(Action Labs Comics: Danger Zone, 2013)
Review by Brad Gischia
Words – Dave Dwonch (Issue 1) and Ryan Lindsay (Issues 2-4)
Pictures – Justin Greenwood (Issue 1) and Daniel Logan (2-4)
Colors – Brian Dyck
Created by Rob Ruddell and Dave Dwonch
Picture a world where a terrorist cell has done the unthinkable, then read Ghost Town from Action Labs Comics. Rob Ruddell and Dave Dwonch have done just that, and created a terrifying and engrossing reality.
The first issue is a synopsis of the path towards destruction. It is a vision of terrorists who will do exactly what they threaten to. There is secret underground research facilities, time-travel, and that’s all before they detonate a bomb in the middle of Washington D.C. This is a prequel to what follows, a crosscut of the key people at the key moments before the explosion. The terrorists destroy Las Vegas first, to show their intent and ability, but instead of bending to their demands, the government spends too much time trying to break the code, to find them, and they do the same to D.C. Issue #1 ends with the explosion.

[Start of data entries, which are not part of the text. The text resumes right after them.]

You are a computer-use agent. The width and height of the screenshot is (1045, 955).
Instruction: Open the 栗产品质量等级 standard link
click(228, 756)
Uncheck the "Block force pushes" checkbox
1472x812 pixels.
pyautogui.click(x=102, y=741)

Issues 2-4, titled “Godfathers and Daughters” and written by Ryan Lindsay, takes a different approach. It is a close-up of the resulting anarchy that his taken hole in the nation’s capital. D.C. has been divided up among those strong enough or scary enough to take power. Now called “the Rad” by those who live there, D.C. is the haven of warlords. A select few try to help by sending in rations and medical help. Others, like our protagonist, have found a new profession within the destruction. Nate Lawson is a “man who can get things”. For a price he is willing to go into the Rad and find things that were left by those in the mass exodus after the bomb went off.

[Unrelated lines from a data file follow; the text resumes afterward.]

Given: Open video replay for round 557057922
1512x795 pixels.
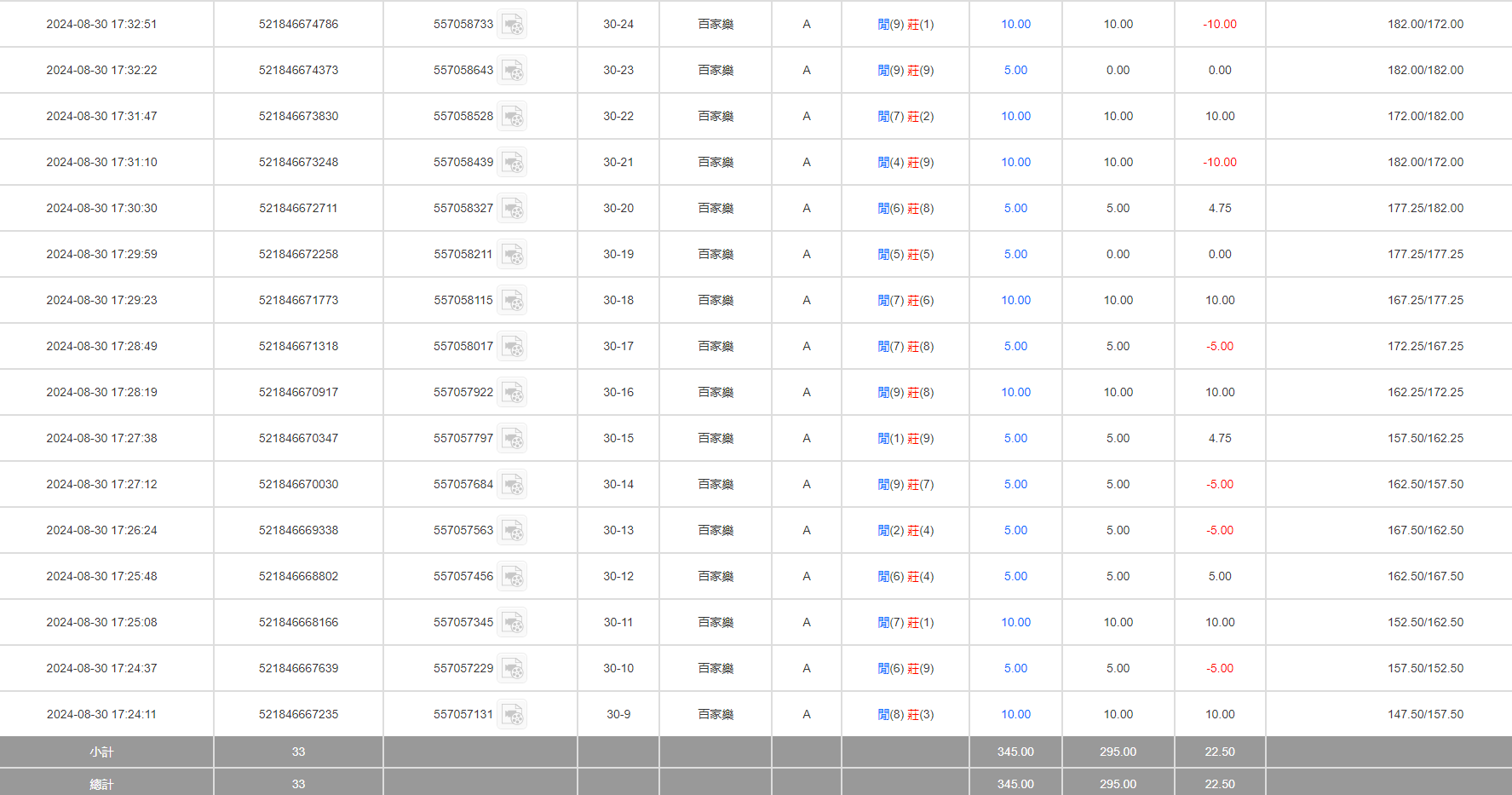Looking at the screenshot, I should tap(512, 393).
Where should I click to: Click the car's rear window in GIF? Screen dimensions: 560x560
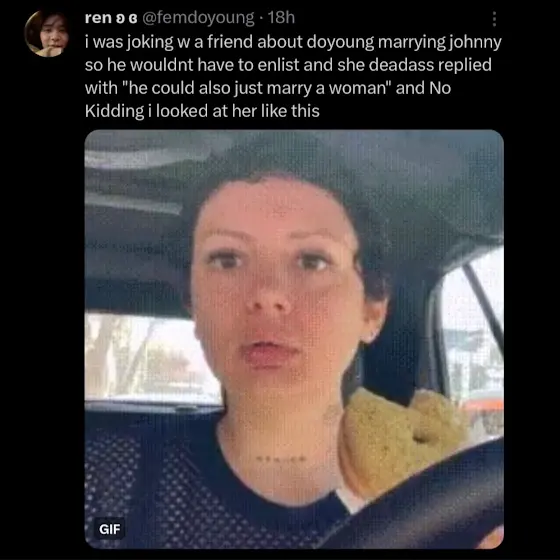pyautogui.click(x=150, y=357)
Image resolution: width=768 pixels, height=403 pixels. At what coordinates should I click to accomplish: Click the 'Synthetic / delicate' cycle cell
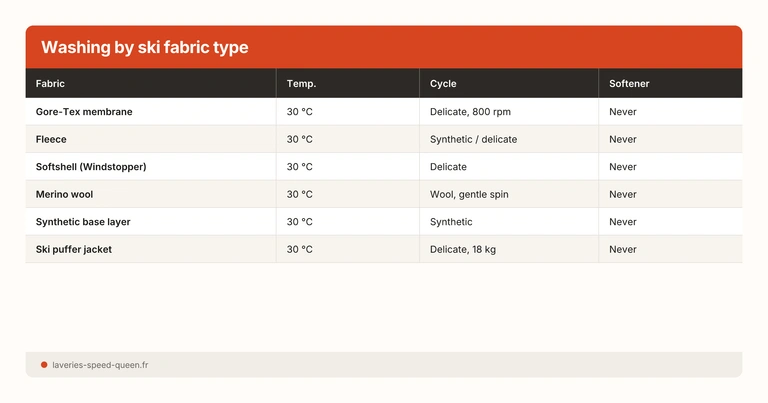tap(473, 139)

Nate has few friends, and even those seem to be a stretch. He has a couple of people who help him when he needs it, but are also ready to turn him out if their backs are up to the wall. Nate is hired to get a woman out, the daughter of a rich man who stayed behind and is now the girlfriend of one of the warlords. Tricky business.
What follows is what you would expect and want from such a story, part thief, part smuggler, and all action.
The story is as ruthless as the setting and pulls no punches. I like the premise, and at the end of the last issue there is a tie-in to one of the plot points in the first. It works well, and helps us to remember that this is all one world; despite there being a different writer and focus in the last three issues.
There was an artist change as well between the first issue and the last three, but because of the focus change in the storyline it didn’t seem as noticeable as it might have. I also like the way that it was presented, having the first issue as a broad-spectrum tale, showing many people and the effects of events, and then following with a closer look at one character and his interaction with the resulting world. It forces you to take the whole thing in and then care about the people who are affected by those events.
Action Labs has a great book with Ghost Town. The future has not often looked so fascinatingly grim.